The way he stares at me, as if he likes who I am, causes me to become shy. I run my fingers through my hair and pretend I’m crazy interested in the ends, because I have no idea what to do with myself now.
Razor doesn’t propel the conversation along, so I do what any other self-respecting seventeen-year-old would do: change the subject. “Mr. Duncan told me about this class yesterday and he let me take the book home, so I read the syllabus and—”
“You memorized it,” Razor cuts me off with a grin.
I bob my head back and forth. “Maybe.” Yes. “Anyhow, there are projects and Mr. Duncan said we can do them together, but I’m not sure you’ll want to work with me, because—”
“I do.”
I blow out a frustrated sigh. “Razor—”
“We’re working together. You’re smart, I’m not.”
“You’re one of four people who tested into AP physics. I’m not buying what you’re selling. But anyhow, you need to remember how I explained I’m not good at math, and there is math in physics, so—”

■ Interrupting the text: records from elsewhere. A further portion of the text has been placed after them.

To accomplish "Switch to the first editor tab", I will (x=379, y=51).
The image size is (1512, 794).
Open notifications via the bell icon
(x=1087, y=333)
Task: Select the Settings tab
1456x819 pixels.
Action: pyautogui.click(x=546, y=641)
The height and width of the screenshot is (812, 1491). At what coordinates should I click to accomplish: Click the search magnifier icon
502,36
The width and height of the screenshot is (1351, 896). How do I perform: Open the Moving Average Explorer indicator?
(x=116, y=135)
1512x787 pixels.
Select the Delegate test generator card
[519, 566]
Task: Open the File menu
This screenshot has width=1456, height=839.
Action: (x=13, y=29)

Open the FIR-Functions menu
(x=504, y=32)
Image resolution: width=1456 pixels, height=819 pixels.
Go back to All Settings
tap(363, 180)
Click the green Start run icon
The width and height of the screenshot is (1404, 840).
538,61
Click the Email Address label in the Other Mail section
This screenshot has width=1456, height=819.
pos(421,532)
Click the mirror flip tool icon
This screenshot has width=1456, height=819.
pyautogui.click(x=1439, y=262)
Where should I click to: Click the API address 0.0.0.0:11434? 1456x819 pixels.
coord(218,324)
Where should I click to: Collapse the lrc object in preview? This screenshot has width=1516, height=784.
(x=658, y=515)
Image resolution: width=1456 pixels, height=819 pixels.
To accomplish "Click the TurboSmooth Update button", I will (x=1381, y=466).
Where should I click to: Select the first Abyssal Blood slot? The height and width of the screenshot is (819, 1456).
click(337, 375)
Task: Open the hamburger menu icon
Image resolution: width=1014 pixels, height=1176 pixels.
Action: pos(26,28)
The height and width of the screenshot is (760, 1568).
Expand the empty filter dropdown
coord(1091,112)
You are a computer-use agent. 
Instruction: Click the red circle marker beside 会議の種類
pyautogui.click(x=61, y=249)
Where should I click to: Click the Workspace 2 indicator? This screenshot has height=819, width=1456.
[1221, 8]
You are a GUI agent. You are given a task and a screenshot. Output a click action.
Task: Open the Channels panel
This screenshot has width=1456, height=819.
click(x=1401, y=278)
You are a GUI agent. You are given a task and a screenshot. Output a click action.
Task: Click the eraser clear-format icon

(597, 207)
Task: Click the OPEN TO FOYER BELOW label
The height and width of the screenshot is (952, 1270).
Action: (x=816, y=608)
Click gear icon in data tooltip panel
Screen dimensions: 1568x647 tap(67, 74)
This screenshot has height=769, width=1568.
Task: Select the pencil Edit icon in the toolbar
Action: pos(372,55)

He slices his hand across his throat, ending the discussion, and I snap my mouth shut. While me and big, bad hot biker guy may be forming some sort of strange friendship, I’m not pushing him into conversations he doesn’t want to have.
“Back to the deal.” There’s a glint to Razor’s eyes that’s a hundred percent mischief and I’m tempted to play along. “You crack my code and I’ll continue to watch your back, and I’ll even sweeten the pot. If you and your friends want to go out dancing, I’ll be DD, mop the floor with any boys that try to cop a second-base feel, then I’ll make sure you get safely home.”